▶ What you should do:
Copy the lines below, beginning with the one that contains "This screenshot has height=840, width=1411." and continuing through the final line, exactly as written and with no other lines.

━━━ Working data

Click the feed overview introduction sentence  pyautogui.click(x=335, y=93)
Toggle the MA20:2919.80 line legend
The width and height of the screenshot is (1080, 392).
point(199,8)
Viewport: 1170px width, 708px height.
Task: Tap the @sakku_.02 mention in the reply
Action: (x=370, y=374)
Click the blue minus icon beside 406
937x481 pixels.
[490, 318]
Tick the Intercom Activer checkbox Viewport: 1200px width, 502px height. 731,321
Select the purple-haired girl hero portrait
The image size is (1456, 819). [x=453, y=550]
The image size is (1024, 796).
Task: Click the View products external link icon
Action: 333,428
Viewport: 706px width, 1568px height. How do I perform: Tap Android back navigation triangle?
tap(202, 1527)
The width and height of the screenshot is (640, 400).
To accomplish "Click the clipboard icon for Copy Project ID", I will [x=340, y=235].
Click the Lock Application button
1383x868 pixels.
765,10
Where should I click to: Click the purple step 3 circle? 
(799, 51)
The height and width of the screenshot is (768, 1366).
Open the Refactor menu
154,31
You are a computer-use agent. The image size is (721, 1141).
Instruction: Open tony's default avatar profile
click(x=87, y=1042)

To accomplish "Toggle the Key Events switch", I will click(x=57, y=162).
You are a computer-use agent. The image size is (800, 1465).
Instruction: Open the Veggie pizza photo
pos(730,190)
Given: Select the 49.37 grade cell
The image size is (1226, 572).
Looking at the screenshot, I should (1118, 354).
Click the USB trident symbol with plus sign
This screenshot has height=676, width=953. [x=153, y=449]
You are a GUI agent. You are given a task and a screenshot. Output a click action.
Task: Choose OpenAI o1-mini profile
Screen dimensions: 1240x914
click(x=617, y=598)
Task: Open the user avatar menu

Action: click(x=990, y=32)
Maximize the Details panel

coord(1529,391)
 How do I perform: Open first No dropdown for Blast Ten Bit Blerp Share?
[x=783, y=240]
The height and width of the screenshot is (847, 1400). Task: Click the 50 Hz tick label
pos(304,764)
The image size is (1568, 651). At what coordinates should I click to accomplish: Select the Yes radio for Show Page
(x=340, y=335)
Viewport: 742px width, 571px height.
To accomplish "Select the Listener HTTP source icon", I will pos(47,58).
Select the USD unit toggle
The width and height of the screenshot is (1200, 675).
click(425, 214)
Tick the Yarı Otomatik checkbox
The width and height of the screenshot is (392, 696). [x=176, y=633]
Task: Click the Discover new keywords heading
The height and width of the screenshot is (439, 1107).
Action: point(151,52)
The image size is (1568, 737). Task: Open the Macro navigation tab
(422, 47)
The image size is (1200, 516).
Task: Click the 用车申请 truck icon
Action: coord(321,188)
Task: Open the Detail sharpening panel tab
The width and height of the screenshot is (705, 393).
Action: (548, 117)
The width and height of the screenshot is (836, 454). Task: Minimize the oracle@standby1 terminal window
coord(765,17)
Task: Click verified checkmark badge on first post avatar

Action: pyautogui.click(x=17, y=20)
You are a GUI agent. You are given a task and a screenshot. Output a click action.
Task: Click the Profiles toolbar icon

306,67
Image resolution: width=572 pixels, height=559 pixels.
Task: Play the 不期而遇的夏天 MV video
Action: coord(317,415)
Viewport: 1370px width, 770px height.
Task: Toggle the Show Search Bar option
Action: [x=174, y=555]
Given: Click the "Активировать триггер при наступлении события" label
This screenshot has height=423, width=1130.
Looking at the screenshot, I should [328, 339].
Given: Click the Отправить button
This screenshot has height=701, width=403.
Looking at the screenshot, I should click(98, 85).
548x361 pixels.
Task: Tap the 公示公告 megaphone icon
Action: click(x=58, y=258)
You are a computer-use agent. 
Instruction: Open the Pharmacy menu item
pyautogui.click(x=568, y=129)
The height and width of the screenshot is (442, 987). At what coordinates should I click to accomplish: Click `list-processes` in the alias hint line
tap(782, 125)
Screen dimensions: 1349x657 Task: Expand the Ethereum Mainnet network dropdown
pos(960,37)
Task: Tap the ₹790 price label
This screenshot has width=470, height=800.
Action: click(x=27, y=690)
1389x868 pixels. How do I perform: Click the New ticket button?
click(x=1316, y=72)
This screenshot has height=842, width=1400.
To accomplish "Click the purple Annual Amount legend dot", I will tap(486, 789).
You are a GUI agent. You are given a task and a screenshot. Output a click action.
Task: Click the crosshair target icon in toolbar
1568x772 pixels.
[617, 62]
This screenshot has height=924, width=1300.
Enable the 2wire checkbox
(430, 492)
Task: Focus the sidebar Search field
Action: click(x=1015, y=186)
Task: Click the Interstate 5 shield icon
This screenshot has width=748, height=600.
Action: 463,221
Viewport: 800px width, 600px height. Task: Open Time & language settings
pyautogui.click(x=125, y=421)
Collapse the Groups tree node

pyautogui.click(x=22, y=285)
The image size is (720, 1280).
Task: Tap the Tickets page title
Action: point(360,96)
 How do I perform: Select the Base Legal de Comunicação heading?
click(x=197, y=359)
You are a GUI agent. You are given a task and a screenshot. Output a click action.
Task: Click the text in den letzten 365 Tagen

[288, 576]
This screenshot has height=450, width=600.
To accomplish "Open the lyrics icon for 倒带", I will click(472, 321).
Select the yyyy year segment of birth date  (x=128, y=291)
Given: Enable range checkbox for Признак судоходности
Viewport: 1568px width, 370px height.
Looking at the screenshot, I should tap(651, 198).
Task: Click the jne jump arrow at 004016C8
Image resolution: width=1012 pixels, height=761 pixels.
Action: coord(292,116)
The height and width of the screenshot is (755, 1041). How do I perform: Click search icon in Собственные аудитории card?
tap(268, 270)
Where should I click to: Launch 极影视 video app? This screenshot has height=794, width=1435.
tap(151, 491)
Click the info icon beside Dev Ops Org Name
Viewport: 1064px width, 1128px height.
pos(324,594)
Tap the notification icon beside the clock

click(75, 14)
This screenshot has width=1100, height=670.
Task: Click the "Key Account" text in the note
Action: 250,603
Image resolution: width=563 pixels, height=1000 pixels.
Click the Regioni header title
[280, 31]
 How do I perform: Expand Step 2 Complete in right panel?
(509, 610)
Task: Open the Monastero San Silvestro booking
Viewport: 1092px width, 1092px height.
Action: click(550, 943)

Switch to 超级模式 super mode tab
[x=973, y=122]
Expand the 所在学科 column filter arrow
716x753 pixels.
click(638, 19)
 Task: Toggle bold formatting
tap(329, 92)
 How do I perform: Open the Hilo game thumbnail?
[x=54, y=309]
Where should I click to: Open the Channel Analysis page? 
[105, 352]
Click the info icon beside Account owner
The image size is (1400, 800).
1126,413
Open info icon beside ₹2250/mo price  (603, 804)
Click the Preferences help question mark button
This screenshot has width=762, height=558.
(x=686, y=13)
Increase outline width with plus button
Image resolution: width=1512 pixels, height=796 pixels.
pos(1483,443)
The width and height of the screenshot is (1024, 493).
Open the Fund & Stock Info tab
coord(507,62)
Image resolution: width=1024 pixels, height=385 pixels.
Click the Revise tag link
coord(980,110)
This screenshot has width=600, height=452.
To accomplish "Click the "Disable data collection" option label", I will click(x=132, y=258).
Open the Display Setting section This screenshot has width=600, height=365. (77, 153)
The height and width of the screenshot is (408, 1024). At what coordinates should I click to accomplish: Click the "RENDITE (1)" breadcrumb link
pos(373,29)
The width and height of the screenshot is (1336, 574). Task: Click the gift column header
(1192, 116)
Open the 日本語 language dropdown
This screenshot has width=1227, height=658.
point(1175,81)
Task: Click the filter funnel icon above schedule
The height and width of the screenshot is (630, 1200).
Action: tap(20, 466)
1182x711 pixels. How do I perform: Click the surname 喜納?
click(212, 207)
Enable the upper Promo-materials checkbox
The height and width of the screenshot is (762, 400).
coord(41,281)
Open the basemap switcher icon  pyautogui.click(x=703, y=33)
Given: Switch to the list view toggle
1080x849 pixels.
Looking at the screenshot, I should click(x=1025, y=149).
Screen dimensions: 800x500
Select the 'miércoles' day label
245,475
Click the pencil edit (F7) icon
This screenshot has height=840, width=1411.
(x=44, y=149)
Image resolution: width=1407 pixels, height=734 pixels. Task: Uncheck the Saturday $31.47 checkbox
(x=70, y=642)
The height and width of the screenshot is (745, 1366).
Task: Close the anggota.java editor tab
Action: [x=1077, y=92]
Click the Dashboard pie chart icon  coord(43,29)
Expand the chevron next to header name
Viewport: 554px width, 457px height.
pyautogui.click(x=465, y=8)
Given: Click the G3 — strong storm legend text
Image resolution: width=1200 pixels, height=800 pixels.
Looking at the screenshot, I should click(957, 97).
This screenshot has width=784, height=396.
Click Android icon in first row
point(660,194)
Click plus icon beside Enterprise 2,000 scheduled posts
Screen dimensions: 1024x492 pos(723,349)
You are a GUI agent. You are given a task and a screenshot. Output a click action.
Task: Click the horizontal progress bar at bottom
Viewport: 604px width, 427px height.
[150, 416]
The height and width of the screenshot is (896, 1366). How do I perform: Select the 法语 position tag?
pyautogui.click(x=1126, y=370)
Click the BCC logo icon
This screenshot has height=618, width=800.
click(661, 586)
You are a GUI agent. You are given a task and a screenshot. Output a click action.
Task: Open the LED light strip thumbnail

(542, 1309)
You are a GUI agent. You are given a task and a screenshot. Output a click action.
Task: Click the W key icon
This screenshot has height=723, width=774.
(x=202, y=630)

━━━━━━

▶ Answer box:
This screenshot has height=840, width=1411.
(x=44, y=149)
Image resolution: width=1407 pixels, height=734 pixels. Task: Uncheck the Saturday $31.47 checkbox
(x=70, y=642)
The height and width of the screenshot is (745, 1366).
Task: Close the anggota.java editor tab
Action: [x=1077, y=92]
Click the Dashboard pie chart icon  coord(43,29)
Expand the chevron next to header name
Viewport: 554px width, 457px height.
pyautogui.click(x=465, y=8)
Given: Click the G3 — strong storm legend text
Image resolution: width=1200 pixels, height=800 pixels.
Looking at the screenshot, I should click(957, 97).
This screenshot has width=784, height=396.
Click Android icon in first row
point(660,194)
Click plus icon beside Enterprise 2,000 scheduled posts
Screen dimensions: 1024x492 pos(723,349)
You are a GUI agent. You are given a task and a screenshot. Output a click action.
Task: Click the horizontal progress bar at bottom
Viewport: 604px width, 427px height.
[150, 416]
The height and width of the screenshot is (896, 1366). How do I perform: Select the 法语 position tag?
pyautogui.click(x=1126, y=370)
Click the BCC logo icon
This screenshot has height=618, width=800.
click(661, 586)
You are a GUI agent. You are given a task and a screenshot. Output a click action.
Task: Open the LED light strip thumbnail

(542, 1309)
You are a GUI agent. You are given a task and a screenshot. Output a click action.
Task: Click the W key icon
This screenshot has height=723, width=774.
(x=202, y=630)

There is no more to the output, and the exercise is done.